## YOUR INSTRUCTIONS
The reply should hold only the lines from the one with "Task: Click the" to the one with "You are a GUI", both ends kept, exactly as they appear below, without any pictures.

SUPPLIED INFORMATION Block Start

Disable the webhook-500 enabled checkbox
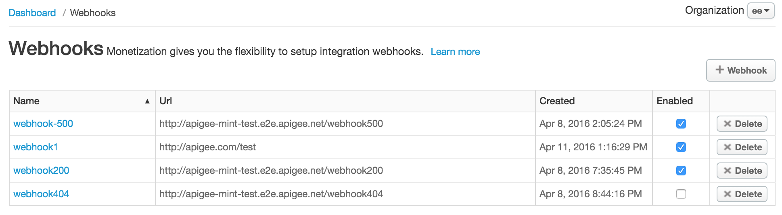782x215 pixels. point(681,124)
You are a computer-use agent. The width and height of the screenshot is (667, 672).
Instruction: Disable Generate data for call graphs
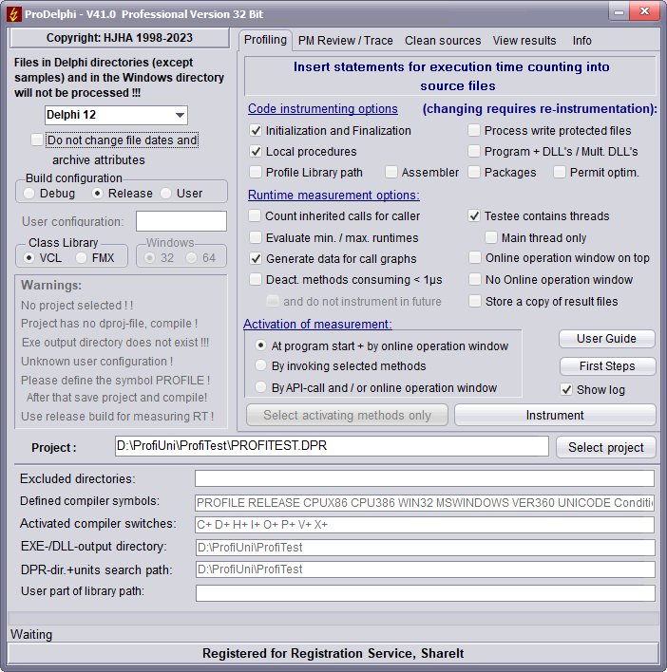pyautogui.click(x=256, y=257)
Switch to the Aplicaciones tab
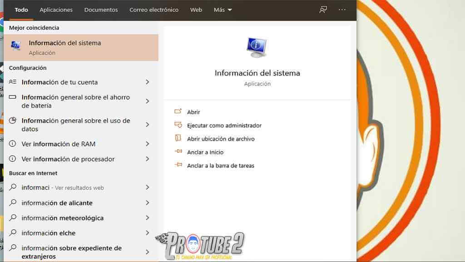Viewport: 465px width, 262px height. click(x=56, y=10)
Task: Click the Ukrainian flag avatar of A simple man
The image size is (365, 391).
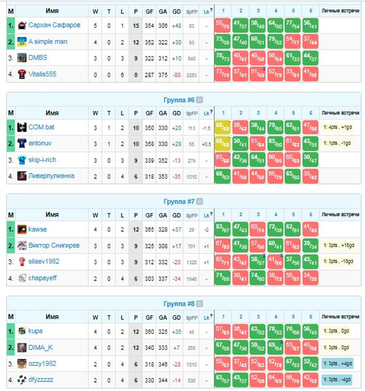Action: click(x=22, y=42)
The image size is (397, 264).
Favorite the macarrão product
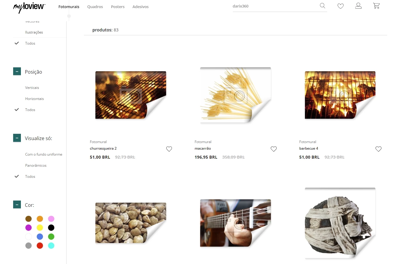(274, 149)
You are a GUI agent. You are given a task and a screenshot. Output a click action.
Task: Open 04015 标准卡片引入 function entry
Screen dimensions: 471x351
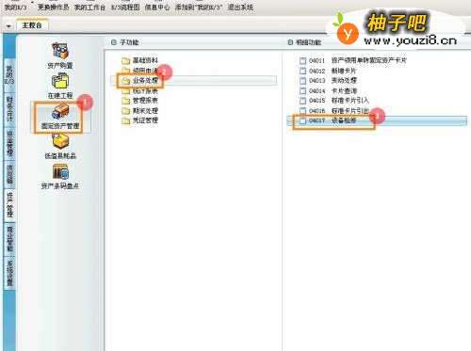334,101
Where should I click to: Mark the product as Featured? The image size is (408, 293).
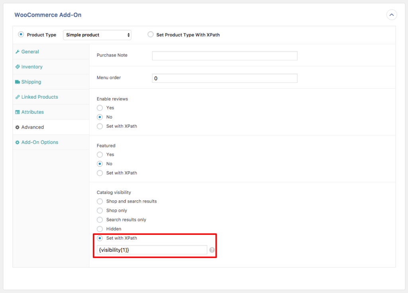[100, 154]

SUPPLIED INFORMATION Block End
SUPPLIED INFORMATION Block Start

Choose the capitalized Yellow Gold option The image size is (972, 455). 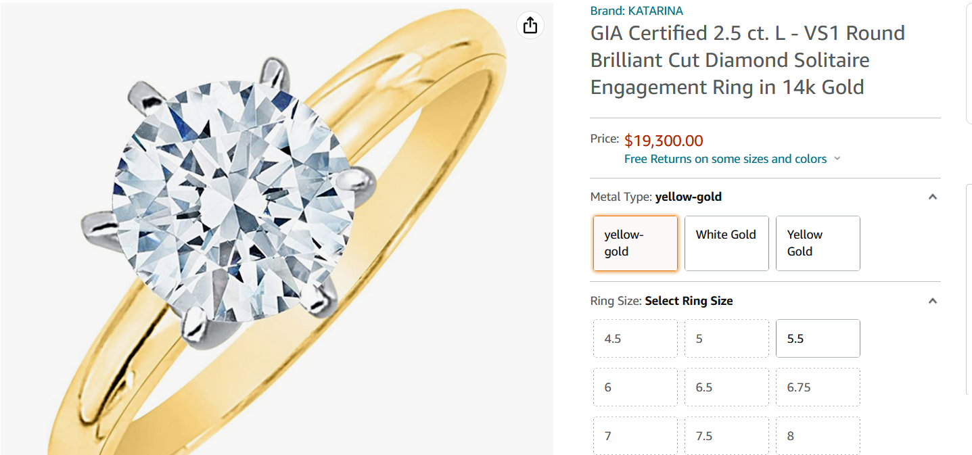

SUPPLIED INFORMATION Block End

## WRITTEN SOLUTION
Task: Click the Ukrainian flag avatar of A simple man
The image size is (365, 391).
Action: click(x=22, y=42)
The image size is (397, 264).
Favorite the macarrão product
(274, 149)
You are a GUI agent. You are given a task and a screenshot. Output a click action.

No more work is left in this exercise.